For the media industry, the period between March and May is go time. Across the many upfront events that span the media landscape, which are no longer bound to individual platforms and technologies, the expanding content marketplace presents both a wealth of opportunity and an expanse of information for ad buyers and sellers to navigate, especially amid the increasing conversations about big data for measurement.
For advertisers, numbers are critical this time of year. And as TV consumption fragments amid rising digital engagement, they take on even greater importance. How important? An Ampere Analysis study found that total spend on content in 2021 totaled about $220 billion, led by streaming powerhouse Netflix. And advertisers, knowing that Americans streamed almost 15 million years’ worth of video last year, are rallying, as worldwide digital ad spend surged more than 29% in 2021 to eclipse $491 billion.

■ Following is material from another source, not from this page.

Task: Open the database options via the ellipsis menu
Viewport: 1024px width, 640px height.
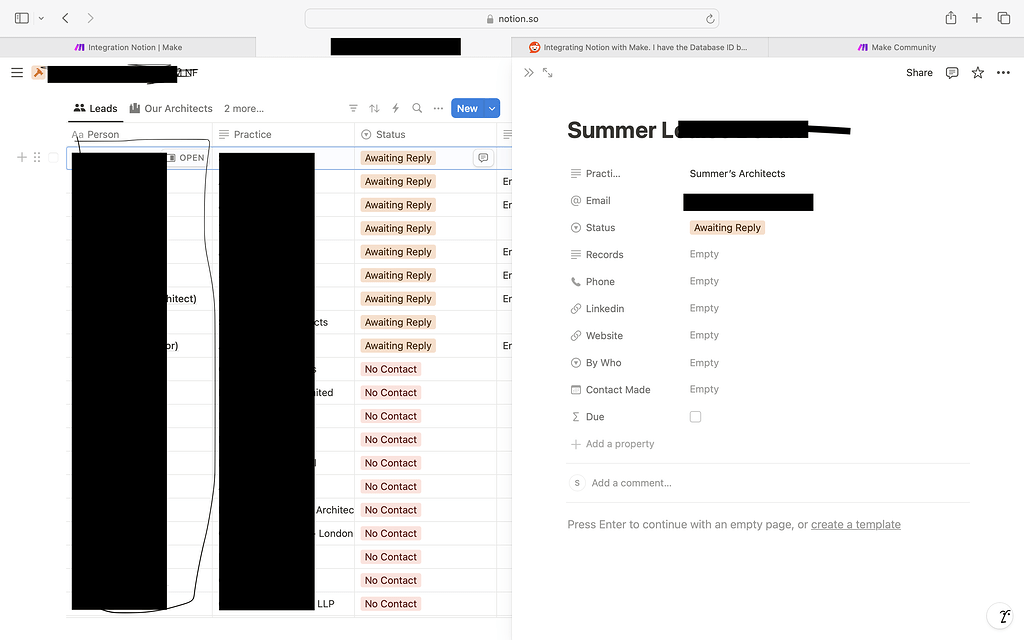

What’s more, consumers have no plans of changing the trajectory of the streaming industry, as 93% of streaming subscribers say they plan to increase their usage over the next year. That doesn’t mean, however, that traditional TV content is out of the picture. Quite the opposite, as the average adult spends more than twice as much time per day with live TV than they do with connected TV (CTV) content.
The increasing abundance of content presents a growing wealth of choice for consumers, but the myriad platforms, devices and services can present measurement challenges for advertisers. Additionally, the explosion of choice has not created more time to engage with content, nor did it create more people. But big data, including that which comes from smart TVs (ACR) and cable boxes (RPD), has a way of suggesting otherwise. The data from cable boxes and smart TVs also provides little insight into streaming activity: Cable boxes, by definition, provide traditional TV data, and ACR often shuts off when audiences use native apps, including Netflix.
In addition to never being intended to be used for measurement, big data isn’t reflective of actual people. There is no mistaking the value of RPD and ACR, as they provide scale to measurement, but big data is reflective of devices, not of actual people. The data by itself can’t tell you who’s watching and who’s not—which is a fundamental need for advertisers. And when people are removed from the equation, the numbers just won’t add up.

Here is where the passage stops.